Project Management in FRC

Our team has been using Asana since mid-2017 to manage tasks between team leaders. While Asana is overall a fantastic website, we face two consistent problems: you can only assign one person per task, and the free platform doesn’t allow us to add more than 15 members.

Does anyone have any suggestions for project management platforms that work especially well for FRC teams? I’ve heard of some other teams using Trello, Clickup, and Wrike.

EDIT: We currently use Asana for project management and Slack for team communication

We use Basecamp, and love it. Highly recommend it to all FRC teams. It’s free if you contact them and tell them you’re a FRC team (at least, it was for us).

We started using Trello in late 2016 and with the recent expansion of Power-Ups (yeah yeah I know), it’s become even more easy to suggest than before. Very customize-able and flexible.

Basecamp is neat, but 1257 found it was a much less pleasant experience with a 40ish person group. We moved from Slacl to Basecamp this fall and actually moved back to Slack in anticipation of kickoff, and are thinking about means to supplement it such as Trello.

We have a very large team, and haven’t had a problem; the key is heavy use of sub-basecamps.

The email blasts can be annoying, but people can turn them off - just be sure people know they’re still responsible for keeping up-to-date if they do so.

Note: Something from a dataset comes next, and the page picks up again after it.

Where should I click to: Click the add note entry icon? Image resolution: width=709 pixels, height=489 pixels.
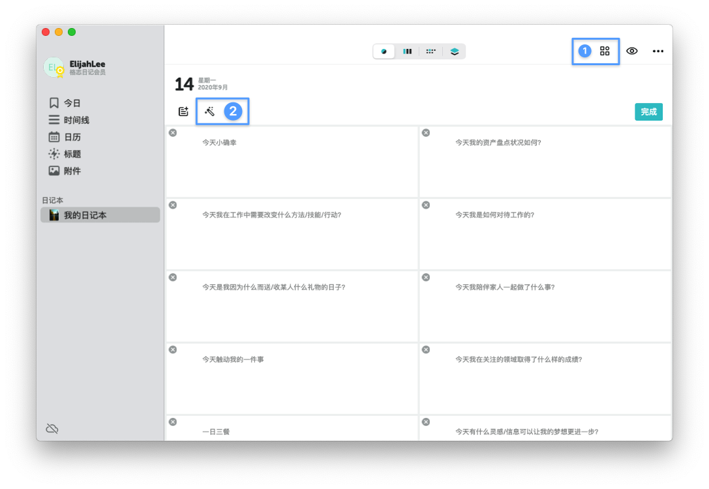[183, 111]
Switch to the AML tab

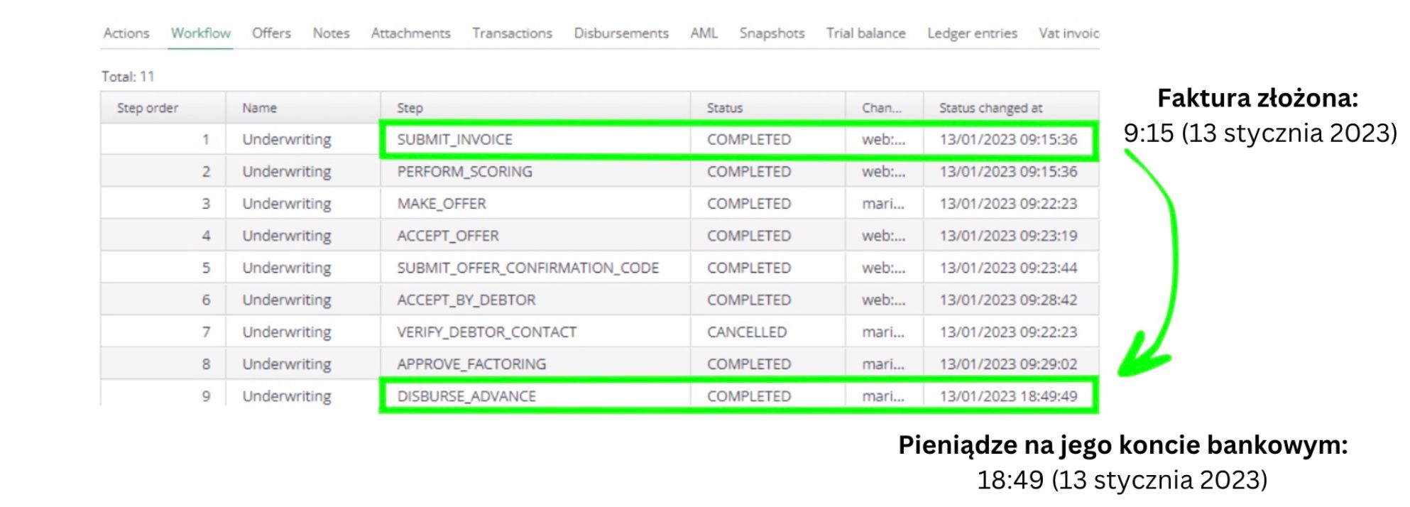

I second this. We started using basecamp this fall, and it has become the all-in-one solution for our 40+ sized team. It’s got functions for group-chatting, forum-posting, assignment-delegation, scheduling, and file-sharing, each in its own discrete compartment. It is also free for students.

Last year with my high school team, we actually ended up doing the reverse of 1257 (basecamp > slack > basecamp). (It should be noted that as a smaller team, we did not run into the same issues with basecamp as 1257 and were merely looking for an opportunity to expand capabilities)

Slack is very capable, however the barrier that we ran into was getting everyone accustomed to the command-based system. If you plan on using Slack, I advise that in using it, every feature you decide to use (in this case the Busybot app) needs to be understood by everyone who needs to use/view it, instead of implementing features on the fly. If effectively managed this way, slack is a great way to go, supplemented by a more tangible and short-term list like a post-it KanBan Board

D’oh, we just use excel with start and end dates for each task and get on with it.

It’s the one that gets copied to the big white board at the end of the shop so everyone can see in in instant there is such a short time to Bag and tag Day they need to get moving.

This with some conditional formatting to show how far away due dates and deadlines are (Turns from green to red for example) seems like a great low-resource way to solve this problem.

Gantt charts in excel are sometimes a pain mostly due to updating them. You can come up with some clever auto-updating stuff with a bit of work though.

After too many years of ad hoc Project Management with the results to match, we have a group of students who are on board with actually managing a process this season.

We’ve decided to start simple with large flip charts and post-it notes on the wall in our engineering space. We an investigation of things like Basecamp will be left for the off season.

3005 uses Trello, definitely recommend

Like any tool, it relies on forcing everything through the tool though to be effective, which requires a level of buy-in from the team. We have to resist the urge to give the quick answer and remind ourselves and students to “check the Trello” for answers.

1708 also uses Trello for Mentor Project Management along with Student sub-group management.

As a project manager I’ve tried to teach people the phrase:

Plan the work, work the plan. Link is from 2009, but this phrase worked during the time I worked on building the pyramids and it worked last year.

Responding to Change Over Following the Plan

The Plan is the Strategy for the successful completion of the project. With no Plan you have no Strategy. With no Strategy, you have no guidance on how to respond to change. You driven by the “winds of change.” The first result of responding to change in the absence of a plan, is you can only know you’ve arrived at Done, when the money runs out or the date for the product’s shipment arrives.
(In this case Strategy is your build Strategy, not your game Strategy.(*)

If you don’t have a plan, all of the project management / communications tools in the world are not going to help you. Without a plan you might as well create a sign saying: “When in Trouble or in Doubt, Run in Circles, Scream and Shout.” Cause that’s what you will be doing in February.

You can start making your plan today and refine it across the next set of build days.

Work needs to be small, understandable and MEASURABLE chunks. “Build Robot” isn’t. “Assemble swerve drive pods (4), 2 hours per pod” is. You should be able to assign the min number of people needed (at least one), the optimum number (maybe 4, one on each pod?) and the max (5, to give an extra set of hands when needed).

Do the work, measure how it’s doing, adjust the plan accordingly.

And for what it’s worth, keep the final incantation of the plan from this year, it will make a great start on next years plan!

Good luck!

(*) Game Strategy -> Robot Design -> Build Strategy -> Work steps to construct.